People can often fall into the trap of selecting people for opportunities who are most like themselves. This perpetuates homogeneity in many companies. When it’s been senior men choosing the talent for a new, high-profile initiative, it can leave women out in the cold. We need to promote and support women talent more than we do. Fortunately, we can do something about it.

Here’s an example of what one woman who I know did. A large urban land development organization became serious about recruiting and promoting women and established KPIs to measure their success. Although they were eager to get going, the men on the senior team admitted they didn’t know where the female talent could be found. Coincidentally, for years, the only senior woman on the team was also always the only woman speaker at large industry events. As the lone woman presenter, she made a decision that the way to rectify the situation was to give other talented women exposure.

So she reached out to women professionals and compiled a thoughtful list of 100 local women who could be ready to speak on various topics based on their expertise and interests. This resource made finding women talent for speaking engagements far easier. Suddenly the list was in heavy rotation by the senior leaders in her own organization who felt that this is what they needed to discover who the talented women were.

There is a lot you can do to locate a sponsor to satisfy your career ambitions. Here are a few steps you can take:

  1. Speak up to let your ambitions be known. Regarding their careers, research conducted with AMEX and Catalyst Canada (As yet unreleased) report that women’s career ambitions are just as high as those of their male peers. Yet, navigating your career takes far more than working hard. I used to be surprised when the women I coach haven’t yet clearly communicated their ambitions upward, but it is common. Speaking up will get you closer to getting a sponsor. Several clients of mine who are now partners in law and accounting firms had their career goals delayed for years because they were not proactive in expressing their interest in becoming a partner.

Here’s a tip: Observe someone who asks for what she wants, and learn from her. If it’s still a challenge, talk to your mentor or professional coach about how to find your voice. Do whatever you can to develop the courage to say out loud what you are after.

  1. Map your network. You wouldn’t build or buy a business without checking if you have enough funds and support, right? In other words, you need to know your assets. It’s the same with career development. When you know who your people assets are, (the people you know or those you could have access to so you can leverage them), you are far more likely to be successful.

Here’s how: Start first with identifying your career goals and then draw your map. Now stand back and ask three strategic questions: 1) Is my network effective in getting me where I’m going? 2) Do I have the right people assets to achieve my career goal? 3) Are there any suitable allies who could act as my sponsor? If yes, go ahead and meet with those people.

  1. Can your mentor be your sponsor? Mentors help define career goals and direction. They provide guidance, feedback and support. Traditionally, your mentor is different from your sponsor, who opens doors and suggests you for roles and high-profile assignments. Yet, mentors too can be sponsors. Clearly, they have to know you and your work.
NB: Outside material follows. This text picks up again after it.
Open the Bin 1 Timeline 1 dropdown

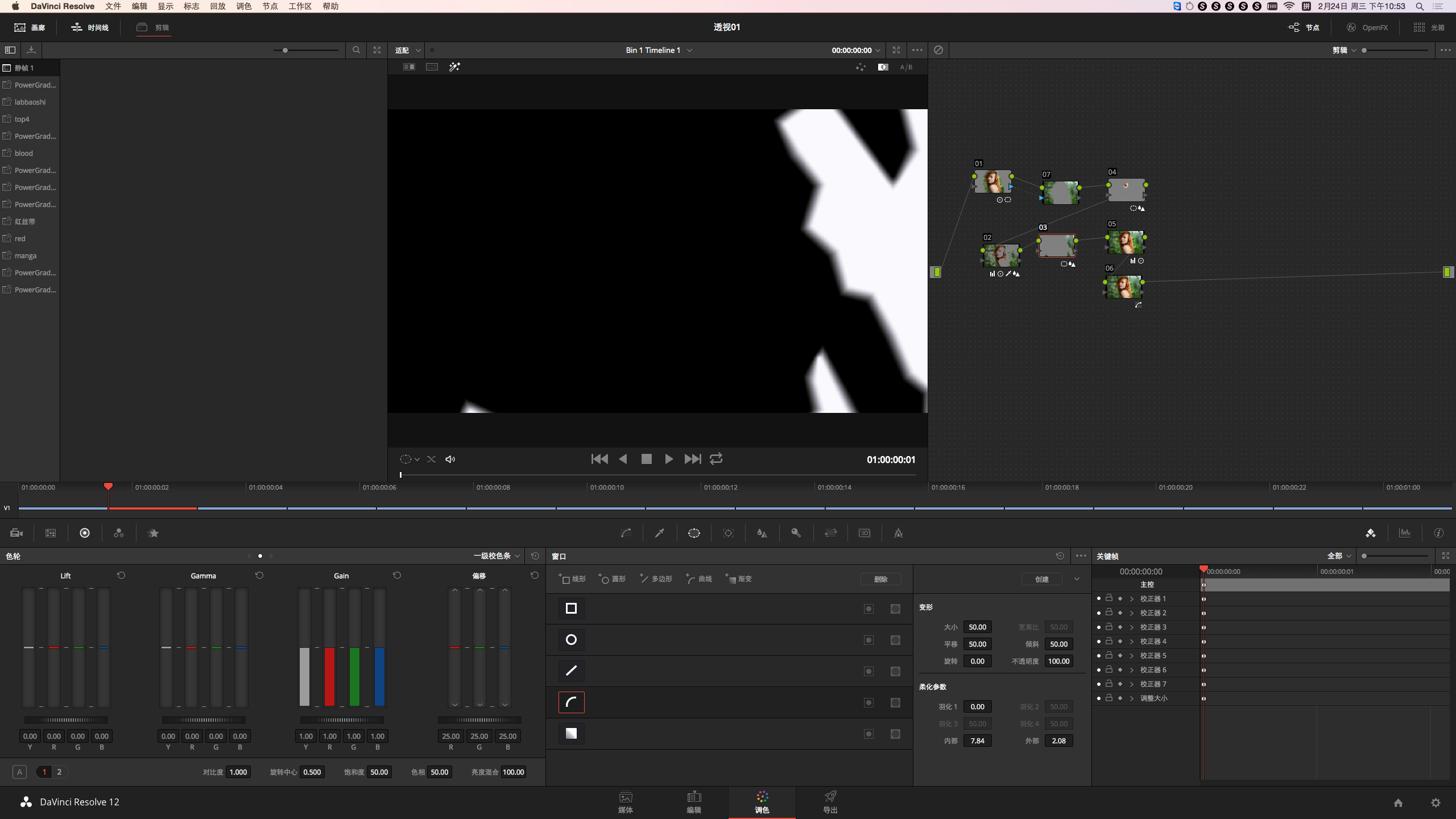659,50
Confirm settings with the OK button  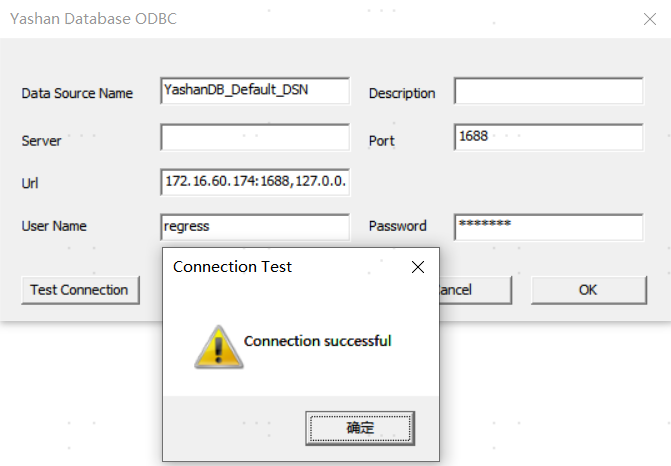tap(588, 289)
Here’s a tip: Give some thought to which of your mentors could also be a strong sponsor. This could be a topic of conversation to raise for discussion the next time you get together to see if this is a role best done by them or someone else.

Let’s all address the sponsorship shortfall.

A senior woman on a panel about success and growth for women leaders in male-dominated industries said it best: “Women are in the limelight, but aren’t always in the spotlight.” In other words, they can be overlooked for opportunities — even if they’re experienced — because their performance is being scrutinized when they are the minority.

One of the ways we can correct this is by addressing the sponsorship shortfall. As a woman seeking to move up a level of leadership, you can avoid the trap of being overlooked by leveraging your relationships. A sponsor will champion you so that you are rightfully in the spotlight to be seen by others who also can elevate your career.

Photo credit: Tim Gouw. Thank you.   A version of this article was published by Forbes here.

Receiving praise: we often shut it out

Leaders aren’t perfect. One common challenge is accepting acknowledgements and praise. I discovered early on that from time to time I had a cynical view about people’s motives when they offered words of appreciation. It wasn’t until my late 20’s that I recognized that I had many experiences where I viewed praise as a disingenuous tactic meant to get something from someone else. Perhaps you can relate to that, or maybe you feel undeserving, or you have a belief that you don’t ‘need’ recognition to do a good job, or that you don’t see the reason to praise others because the duty of performing work should be satisfaction enough.

There hasn’t been a leadership program I’ve been a part of that hasn’t addressed recognition as a leadership imperative when working with people. Yet we haven’t moved our point of view to learn what we can about how we receive appreciation from others, and from what I’ve observed, most of us aren’t great at it. Accepting praise so that it ‘goes to work on us’ in positive ways is important because it gets to the heart of people development and creates a culture of learning. We are modelling an attitude one way or another. Appreciating that giving praise is central to causing leadership in others may be more or less widespread if not underutilized, but accepting it when it’s offered is an undervalued art. Let’s start with the 2 types of recognition.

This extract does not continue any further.